El PNV estuvo representado por su plana mayor, a excepción de Joseba Egibar, que estuvo en un mitin en Pasaia; desde Iñigo Urkullu a los tres diputados generales. Lo mismo que EA, Aralar, EB, Alternatiba, ELA, LAB o la izquierda abertzale ilegalizada. Junto a ellos, personalidades del mundo de la cultura y de la universidad.
Todos juntos en un acto de desagravio que Joan Mari Torrealdai, ex directivo de Egunkaria, aprovechó para pedir una «segunda absolución» para los ocho empleados implicados en un segundo sumario, el denominado 'económico', cuyo juicio comenzará en pocos días. Lo hizo desde el escenario, flanqueado por los otros directivos encausados, por sus familiares y por los asistentes que fueron al acto... Todos correspondiendo al atronador aplauso que llegaba desde el patio de butacas. Pero no fueron los directivos de Egunkaria los únicos que mostraron su satisfacción por la resolución adoptada hace dos semanas por Gómez Bermúdez. También los políticos dieron su versión de lo sucedido.

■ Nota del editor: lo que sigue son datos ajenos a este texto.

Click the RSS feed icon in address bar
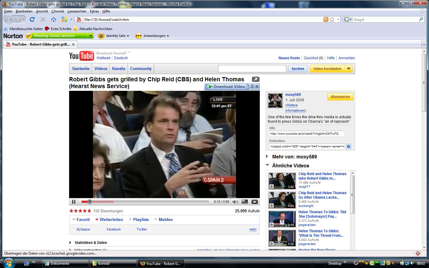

Urkullu, por ejemplo, declaró que su partido siempre aseguró que el proceso abierto en 2003 tenía un «impulso político» y cometía el error de pensar que «todo, también la cultura y el euskera, pudiera pertenecer al entorno de ETA».
En una línea muy similar, el secretario general de EA, Pello Urizar, admitió que el caso Egunkaria ha terminado «bien en lo personal para los procesados», pero denunció que «ha sido injusto y un calvario». «Esta Justicia no ha funcionado bien y la sociedad vasca se siente atacada y no recompensada», añadió. Todas las reacciones fueron en el mismo sentido; el de alabar la absolución de los implicados. «Hoy es un día alegre», sostuvo Mikel Arana, coordinador general de EB. Un estado de ánimo que también tuvo Arzalluz.